### Consignes
(a) Recopiez à l’identique le passage du texte sur Vak spectra situé entre « Des livres ne » et « nous croyions savoir. », ces deux segments compris.
(b) Indiquez si chacune des affirmations suivantes concorde avec le texte sur Vak spectra, en répondant par oui ou par non et en citant mot pour mot les termes du texte qui tranchent : (i) la voix du livre s’adresse à un lecteur précis ; (ii) le livre de Suzanne Doppelt est écrit pour les mouches ou pour les araignées ; (iii) selon le texte, tout est stable.

### Extrait de page
Des livres ne sont lus par personne. Écrits depuis une certaine absence à eux-mêmes, à l’auteur, ils nous font, les lisant, nous évanouir à ce que nous supposions être. Ces livres fantômes se dérobent et nous nous prenons à rêver au lecteur que nous pourrions être, si nous savions oublier le peu que nous savons, si nous savions à nouveau ne plus savoir lire. Si nous osions ne plus savoir ce que nous croyions savoir.
Vak spectra de Suzanne Doppelt est écrit pour les mouches ou pour les araignées, dans une perspective ouverte, dans le vacillement de toute perspective. Cela fait comme une suite de « vagues aériennes ». S’y lève une voix envoûtante, qui ne s’adresse à personne, à vous donc, en tant que vous pourriez, pris par l’effet de cette transe subtile, vous évanouir à vous-même, et tout se mettrait à tourner, une phrase pourrait tout attraper parce que tout arrive sans cesse, hors du filtre d’un regard, parce que tout est mouvement, rien n’est jamais stable, parce qu’une phrase si elle s’accordait à tout ce qui est, dans cette profusion ininterrompue, serait une phrase impossible.

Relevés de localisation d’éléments
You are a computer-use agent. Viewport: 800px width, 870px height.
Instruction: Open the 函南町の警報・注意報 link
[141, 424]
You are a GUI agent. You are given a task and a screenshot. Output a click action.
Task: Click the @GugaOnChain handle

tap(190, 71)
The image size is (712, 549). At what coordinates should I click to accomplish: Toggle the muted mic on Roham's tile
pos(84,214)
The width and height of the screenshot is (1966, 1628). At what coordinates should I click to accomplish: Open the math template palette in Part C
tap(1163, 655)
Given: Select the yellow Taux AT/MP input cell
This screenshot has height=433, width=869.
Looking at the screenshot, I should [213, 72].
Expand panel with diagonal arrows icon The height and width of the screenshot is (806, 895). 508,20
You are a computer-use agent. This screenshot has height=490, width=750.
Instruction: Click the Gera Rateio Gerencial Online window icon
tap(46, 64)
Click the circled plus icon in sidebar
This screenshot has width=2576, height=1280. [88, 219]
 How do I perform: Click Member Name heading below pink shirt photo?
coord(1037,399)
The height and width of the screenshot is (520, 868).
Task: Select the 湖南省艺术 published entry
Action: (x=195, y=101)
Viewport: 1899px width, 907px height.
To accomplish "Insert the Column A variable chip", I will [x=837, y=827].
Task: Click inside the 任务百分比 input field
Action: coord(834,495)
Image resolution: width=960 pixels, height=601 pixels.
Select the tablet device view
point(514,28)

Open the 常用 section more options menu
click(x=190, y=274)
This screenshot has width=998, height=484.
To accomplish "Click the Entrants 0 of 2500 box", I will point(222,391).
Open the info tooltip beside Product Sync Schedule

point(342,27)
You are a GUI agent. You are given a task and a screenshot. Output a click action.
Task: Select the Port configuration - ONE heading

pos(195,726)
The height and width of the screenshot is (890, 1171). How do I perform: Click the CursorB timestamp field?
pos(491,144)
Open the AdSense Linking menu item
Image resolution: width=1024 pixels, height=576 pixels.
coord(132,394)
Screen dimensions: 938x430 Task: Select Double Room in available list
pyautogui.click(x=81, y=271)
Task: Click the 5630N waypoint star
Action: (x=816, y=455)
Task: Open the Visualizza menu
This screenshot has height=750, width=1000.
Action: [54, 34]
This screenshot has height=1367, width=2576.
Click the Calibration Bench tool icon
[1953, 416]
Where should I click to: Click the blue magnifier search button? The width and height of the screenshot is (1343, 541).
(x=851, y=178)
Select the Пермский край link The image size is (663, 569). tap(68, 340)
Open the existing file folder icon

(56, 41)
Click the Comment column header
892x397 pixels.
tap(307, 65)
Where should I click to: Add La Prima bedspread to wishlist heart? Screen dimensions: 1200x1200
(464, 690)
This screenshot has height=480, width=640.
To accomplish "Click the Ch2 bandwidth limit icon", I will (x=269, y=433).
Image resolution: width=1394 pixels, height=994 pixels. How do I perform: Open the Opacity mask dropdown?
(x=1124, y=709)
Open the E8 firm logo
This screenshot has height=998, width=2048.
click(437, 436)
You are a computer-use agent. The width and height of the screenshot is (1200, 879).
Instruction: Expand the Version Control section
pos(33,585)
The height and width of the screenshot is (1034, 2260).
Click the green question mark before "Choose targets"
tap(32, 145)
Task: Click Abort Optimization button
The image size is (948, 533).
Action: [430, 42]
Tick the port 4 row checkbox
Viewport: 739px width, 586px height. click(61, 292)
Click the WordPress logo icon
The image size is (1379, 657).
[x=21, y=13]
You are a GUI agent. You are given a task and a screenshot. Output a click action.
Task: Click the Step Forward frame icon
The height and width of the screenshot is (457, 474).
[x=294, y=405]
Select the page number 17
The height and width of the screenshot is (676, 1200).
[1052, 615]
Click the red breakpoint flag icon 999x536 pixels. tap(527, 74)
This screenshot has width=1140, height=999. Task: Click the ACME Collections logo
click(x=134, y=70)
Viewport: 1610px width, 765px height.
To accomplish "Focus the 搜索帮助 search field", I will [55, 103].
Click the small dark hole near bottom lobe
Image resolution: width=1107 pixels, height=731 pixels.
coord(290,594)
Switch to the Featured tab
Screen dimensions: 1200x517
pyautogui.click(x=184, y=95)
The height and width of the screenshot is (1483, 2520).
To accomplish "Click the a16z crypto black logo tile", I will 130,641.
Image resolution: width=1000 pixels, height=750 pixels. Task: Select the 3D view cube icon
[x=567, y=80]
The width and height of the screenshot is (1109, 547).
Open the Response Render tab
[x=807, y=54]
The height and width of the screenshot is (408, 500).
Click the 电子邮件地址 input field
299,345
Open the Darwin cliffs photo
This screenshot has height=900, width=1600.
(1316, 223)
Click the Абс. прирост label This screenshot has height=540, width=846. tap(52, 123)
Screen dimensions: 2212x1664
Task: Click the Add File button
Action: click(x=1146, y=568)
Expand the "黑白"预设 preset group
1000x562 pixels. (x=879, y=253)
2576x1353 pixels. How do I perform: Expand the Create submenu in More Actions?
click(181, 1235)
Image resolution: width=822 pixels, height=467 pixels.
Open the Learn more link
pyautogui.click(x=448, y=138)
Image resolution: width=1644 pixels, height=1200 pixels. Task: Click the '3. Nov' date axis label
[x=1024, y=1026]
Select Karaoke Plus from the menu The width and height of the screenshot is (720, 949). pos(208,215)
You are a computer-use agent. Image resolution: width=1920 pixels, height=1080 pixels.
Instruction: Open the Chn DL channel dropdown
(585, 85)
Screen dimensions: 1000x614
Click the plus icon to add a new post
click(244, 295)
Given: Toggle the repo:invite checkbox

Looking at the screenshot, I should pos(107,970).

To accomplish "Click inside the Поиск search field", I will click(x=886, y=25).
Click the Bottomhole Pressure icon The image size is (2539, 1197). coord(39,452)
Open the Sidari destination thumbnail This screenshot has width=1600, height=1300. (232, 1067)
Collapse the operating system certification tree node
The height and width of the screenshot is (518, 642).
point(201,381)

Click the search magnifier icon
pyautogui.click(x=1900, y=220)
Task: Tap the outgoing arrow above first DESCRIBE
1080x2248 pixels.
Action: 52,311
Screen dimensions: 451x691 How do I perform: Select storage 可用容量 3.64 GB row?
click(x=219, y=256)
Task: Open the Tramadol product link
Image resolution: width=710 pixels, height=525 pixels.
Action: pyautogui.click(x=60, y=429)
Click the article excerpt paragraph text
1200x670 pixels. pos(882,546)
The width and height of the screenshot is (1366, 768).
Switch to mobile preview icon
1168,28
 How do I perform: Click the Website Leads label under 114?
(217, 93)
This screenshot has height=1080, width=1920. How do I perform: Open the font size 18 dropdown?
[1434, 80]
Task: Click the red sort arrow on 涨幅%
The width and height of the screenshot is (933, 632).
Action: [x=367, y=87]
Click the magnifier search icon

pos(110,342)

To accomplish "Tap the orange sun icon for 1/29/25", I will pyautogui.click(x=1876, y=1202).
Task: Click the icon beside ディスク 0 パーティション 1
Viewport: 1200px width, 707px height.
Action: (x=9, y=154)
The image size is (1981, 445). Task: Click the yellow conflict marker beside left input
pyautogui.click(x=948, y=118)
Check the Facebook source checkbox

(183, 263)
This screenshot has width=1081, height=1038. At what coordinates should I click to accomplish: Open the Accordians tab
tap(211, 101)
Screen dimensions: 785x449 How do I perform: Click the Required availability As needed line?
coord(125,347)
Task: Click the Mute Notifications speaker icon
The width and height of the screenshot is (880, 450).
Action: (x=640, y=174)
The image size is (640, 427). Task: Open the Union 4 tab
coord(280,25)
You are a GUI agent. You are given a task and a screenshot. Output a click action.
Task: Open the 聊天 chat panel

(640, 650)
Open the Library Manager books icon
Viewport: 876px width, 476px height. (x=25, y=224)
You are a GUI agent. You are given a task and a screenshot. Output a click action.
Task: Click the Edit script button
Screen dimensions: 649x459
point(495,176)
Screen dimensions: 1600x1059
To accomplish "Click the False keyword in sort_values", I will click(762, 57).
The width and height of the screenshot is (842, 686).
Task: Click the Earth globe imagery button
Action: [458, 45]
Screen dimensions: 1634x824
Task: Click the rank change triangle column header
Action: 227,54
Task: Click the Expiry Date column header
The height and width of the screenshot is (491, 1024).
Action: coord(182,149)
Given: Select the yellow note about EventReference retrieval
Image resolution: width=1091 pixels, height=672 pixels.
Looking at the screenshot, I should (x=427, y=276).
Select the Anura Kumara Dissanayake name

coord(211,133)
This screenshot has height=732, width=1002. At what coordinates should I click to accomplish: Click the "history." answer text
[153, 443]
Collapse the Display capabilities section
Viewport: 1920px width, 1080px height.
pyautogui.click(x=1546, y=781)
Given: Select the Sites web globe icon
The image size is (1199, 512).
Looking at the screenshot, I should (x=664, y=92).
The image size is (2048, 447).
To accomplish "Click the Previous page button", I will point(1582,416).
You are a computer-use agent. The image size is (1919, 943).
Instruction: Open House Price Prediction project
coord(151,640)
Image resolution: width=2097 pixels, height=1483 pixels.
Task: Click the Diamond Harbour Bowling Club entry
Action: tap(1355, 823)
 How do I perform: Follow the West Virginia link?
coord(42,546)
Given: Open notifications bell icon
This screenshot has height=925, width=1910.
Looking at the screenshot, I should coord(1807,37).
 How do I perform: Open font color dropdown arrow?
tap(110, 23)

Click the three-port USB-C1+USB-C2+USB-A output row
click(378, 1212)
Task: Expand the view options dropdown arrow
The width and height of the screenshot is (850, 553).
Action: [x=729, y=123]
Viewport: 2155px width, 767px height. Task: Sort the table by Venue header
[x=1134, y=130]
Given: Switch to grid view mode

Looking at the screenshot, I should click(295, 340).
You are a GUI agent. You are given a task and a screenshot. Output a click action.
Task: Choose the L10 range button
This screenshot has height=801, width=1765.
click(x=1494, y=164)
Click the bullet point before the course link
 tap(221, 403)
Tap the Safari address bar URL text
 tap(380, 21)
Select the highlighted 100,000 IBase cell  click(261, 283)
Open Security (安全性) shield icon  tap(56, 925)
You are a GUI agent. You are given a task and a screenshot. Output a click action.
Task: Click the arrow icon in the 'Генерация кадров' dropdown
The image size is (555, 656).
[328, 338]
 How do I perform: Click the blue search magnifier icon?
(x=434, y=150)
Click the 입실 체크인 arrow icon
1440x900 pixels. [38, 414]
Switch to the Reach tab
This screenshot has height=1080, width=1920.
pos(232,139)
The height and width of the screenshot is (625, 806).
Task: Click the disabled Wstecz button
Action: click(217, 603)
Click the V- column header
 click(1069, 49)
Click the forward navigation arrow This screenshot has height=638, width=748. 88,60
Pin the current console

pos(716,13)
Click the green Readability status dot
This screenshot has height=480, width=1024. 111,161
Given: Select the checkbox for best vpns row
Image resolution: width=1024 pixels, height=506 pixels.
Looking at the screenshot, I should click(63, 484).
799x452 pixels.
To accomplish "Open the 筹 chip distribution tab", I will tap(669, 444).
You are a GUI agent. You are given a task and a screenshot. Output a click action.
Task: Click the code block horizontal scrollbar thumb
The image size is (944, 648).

### Réponses
(a)
Des livres ne sont lus par personne. Écrits depuis une certaine absence à eux-mêmes, à l’auteur, ils nous font, les lisant, nous évanouir à ce que nous supposions être. Ces livres fantômes se dérobent et nous nous prenons à rêver au lecteur que nous pourrions être, si nous savions oublier le peu que nous savons, si nous savions à nouveau ne plus savoir lire. Si nous osions ne plus savoir ce que nous croyions savoir.

(b)
(i) Non : « qui ne s’adresse à personne ».
(ii) Oui : « est écrit pour les mouches ou pour les araignées ».
(iii) Non : « rien n’est jamais stable ».